(TEXT)

Although the conference is new to the Southwest, the concept of using Lego materials to teach engineering is not. Charlotte Ackerman from Sunrise Drive School in the Catalina Foothills School District in Tucson, Ariz., described at the conference how students in grades 2 through 5 regularly use the school’s robotics lab, participate in a Lego league and gain certificates of achievement that describe them as “robotics engineers.” The children earn “mission points” for successful solutions as they use Lego materials to learn critical thinking and creative problem solving.
Meeting State Standards
Sunrise Drive School’s robotics curriculum meets state standards, but Staszowski says teachers need not delay starting a Lego robotics program if they are uncertain about compliance with these standards. “The creativity of the teacher and the STOMP support system can enhance existing curricula using robotics rather than creating new curricula that have to go through a lot of steps,” he said.
Attending the conference was Tracy Rexroat, state supervisor for engineering and manufacturing with the Arizona Department of Education. She described Sunrise Drive School as “an excellent example of early learning.” According to Rexroat, the Catalina Foothills School District has a 97 percent graduation rate. “It is a top innovative school district,” she said.
Part of Rexroat’s role is to develop curricular standards that meet industry needs. “The feedback from industry is that it needs its future engineers to be college bound,” she said, “and it needs them to be able to apply engineering principles.” With regard to industry’s expectations, Rexroat described UA’s Lego robotics program as “perfect,” and added: “When students are using Lego and robots, it doesn’t matter if they’re 2nd grade or 7th grade or 12th grade—they are still going to learn problem-solving principles using robots and eventually apply them to industry.”
Aerospace is a signature industry in and around Tucson, and UA’s lead role in the Phoenix Mars Lander mission has prompted RoboClub members to issue a classroom challenge for students using Lego robotics—to build a Mars rover capable of detecting and moving toward light while avoiding hazardous terrain.

(INFORMATION)
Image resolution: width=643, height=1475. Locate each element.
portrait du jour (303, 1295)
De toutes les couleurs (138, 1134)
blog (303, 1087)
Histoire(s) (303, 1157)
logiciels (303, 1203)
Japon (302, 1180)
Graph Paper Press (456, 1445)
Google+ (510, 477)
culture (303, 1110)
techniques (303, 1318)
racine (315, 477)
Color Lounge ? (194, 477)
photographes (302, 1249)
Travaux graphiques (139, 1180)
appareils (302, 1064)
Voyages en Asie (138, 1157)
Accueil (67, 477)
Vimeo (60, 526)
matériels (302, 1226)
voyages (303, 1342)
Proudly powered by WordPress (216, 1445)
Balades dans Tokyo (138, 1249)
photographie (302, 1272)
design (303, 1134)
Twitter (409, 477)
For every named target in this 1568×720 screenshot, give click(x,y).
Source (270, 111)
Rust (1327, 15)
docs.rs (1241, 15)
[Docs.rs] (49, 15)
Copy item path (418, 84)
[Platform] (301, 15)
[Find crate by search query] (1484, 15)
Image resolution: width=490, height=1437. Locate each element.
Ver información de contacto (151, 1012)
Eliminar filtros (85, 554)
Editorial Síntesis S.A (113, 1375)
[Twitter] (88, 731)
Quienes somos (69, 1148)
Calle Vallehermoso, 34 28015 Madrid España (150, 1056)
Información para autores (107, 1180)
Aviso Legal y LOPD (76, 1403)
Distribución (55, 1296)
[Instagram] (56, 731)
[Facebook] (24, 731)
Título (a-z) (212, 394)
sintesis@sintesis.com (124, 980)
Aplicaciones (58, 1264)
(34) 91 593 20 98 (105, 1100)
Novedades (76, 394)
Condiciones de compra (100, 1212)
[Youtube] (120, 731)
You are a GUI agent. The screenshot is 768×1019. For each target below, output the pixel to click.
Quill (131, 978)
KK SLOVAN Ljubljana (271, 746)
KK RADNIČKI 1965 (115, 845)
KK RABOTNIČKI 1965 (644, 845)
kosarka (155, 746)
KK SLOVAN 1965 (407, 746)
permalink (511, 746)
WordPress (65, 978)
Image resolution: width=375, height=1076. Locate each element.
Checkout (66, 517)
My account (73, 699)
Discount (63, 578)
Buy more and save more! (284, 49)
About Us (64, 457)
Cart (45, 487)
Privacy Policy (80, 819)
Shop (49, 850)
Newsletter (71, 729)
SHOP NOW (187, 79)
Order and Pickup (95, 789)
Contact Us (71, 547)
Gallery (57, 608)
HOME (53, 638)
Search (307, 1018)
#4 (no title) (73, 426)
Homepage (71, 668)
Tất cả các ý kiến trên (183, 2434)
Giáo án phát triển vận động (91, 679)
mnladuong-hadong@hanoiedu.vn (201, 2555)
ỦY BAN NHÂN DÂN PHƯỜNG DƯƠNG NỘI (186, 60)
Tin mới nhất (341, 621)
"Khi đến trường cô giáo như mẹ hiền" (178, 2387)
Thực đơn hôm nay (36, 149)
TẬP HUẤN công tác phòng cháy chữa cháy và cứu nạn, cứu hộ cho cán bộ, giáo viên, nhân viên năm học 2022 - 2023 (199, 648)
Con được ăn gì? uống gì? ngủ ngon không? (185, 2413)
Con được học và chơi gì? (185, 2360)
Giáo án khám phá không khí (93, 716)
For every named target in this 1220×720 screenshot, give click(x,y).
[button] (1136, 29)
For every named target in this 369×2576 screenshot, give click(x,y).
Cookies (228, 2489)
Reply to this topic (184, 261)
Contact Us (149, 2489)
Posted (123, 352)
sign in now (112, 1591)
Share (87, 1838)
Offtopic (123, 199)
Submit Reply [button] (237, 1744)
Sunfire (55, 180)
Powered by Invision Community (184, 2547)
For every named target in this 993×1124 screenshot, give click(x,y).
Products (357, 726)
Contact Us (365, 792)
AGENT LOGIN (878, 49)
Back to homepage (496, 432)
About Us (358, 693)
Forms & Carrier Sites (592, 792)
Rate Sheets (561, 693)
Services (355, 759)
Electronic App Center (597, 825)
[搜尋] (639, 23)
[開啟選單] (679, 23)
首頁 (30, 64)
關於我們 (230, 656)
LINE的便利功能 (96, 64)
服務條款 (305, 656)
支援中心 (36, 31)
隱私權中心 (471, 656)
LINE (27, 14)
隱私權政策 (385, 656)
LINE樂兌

(WORK TASK 1) Which people does the Lego robotics passage name?
(WORK TASK 2) Do the following statements agree with the Lego robotics passage? For each, answer yes or no and quote the words that decide it. (a) Students in grades 2 through 5 at Sunrise Drive School regularly use the school's robotics lab. (b) The Catalina Foothills School District has a 95 percent graduation rate. (c) The RoboClub challenge asks for a Mars rover that moves away from light.
(WORK TASK 3) Can you pick up the Lego robotics passage after its last sentence and carry it on?

(RESULT 1) Charlotte Ackerman, Staszowski, Tracy Rexroat

(RESULT 2)
(a) Yes: "students in grades 2 through 5 regularly use the school’s robotics lab"
(b) No: "the Catalina Foothills School District has a 97 percent graduation rate"
(c) No: "capable of detecting and moving toward light while avoiding hazardous terrain"

(RESULT 3)
Sharing the Knowledge and Experience
RoboClub members have created blueprints for the construction and programming of the Mars rover. The blueprints are available from RoboClub’s website. One of the first of Enikov’s students to sign up for RoboClub was mechanical engineering student Thomas Brown, who has been working on a Lego robot that emulates the Phoenix Mars Lander. “Like the Phoenix, the Lego robotic arm scoops up a sample—in this case, a colored plastic ball—analyses it and transmits the results back to mission control,” said Brown. Analysis consists of using a sensor to determine whether the ball is red or blue. Transmission back to mission control occurs over a Bluetooth connection between the robot and a Lego control station that features a joystick and a display console to view the transmitted analytical results.
The applications for Lego materials as a tool to teach engineering seem to be bounded only by the limitations of users’ imaginations. A colleague of Enikov’s in the department of Aerospace and Mechanical Engineering, professor Parviz Nikravesh, has expressed an interest in using Lego systems to teach mechanism design, which is the design of gears, transmissions and linkages. “Lego could also be used to teach physics, mathematical graphing and more,” said Enikov.
Enikov is exploring future robotics applications in non-engineering disciplines—biology, for example—and plans to contact the Arizona-Sonora Desert Museum to design a Legorobot with a camera or other sensory equipment that can climb cacti or protected plant species that are easily damaged. Museum biologists could guide the robot remotely and inspect the plants for disease and parasites, and check up on plant inhabitants, such as nesting birds.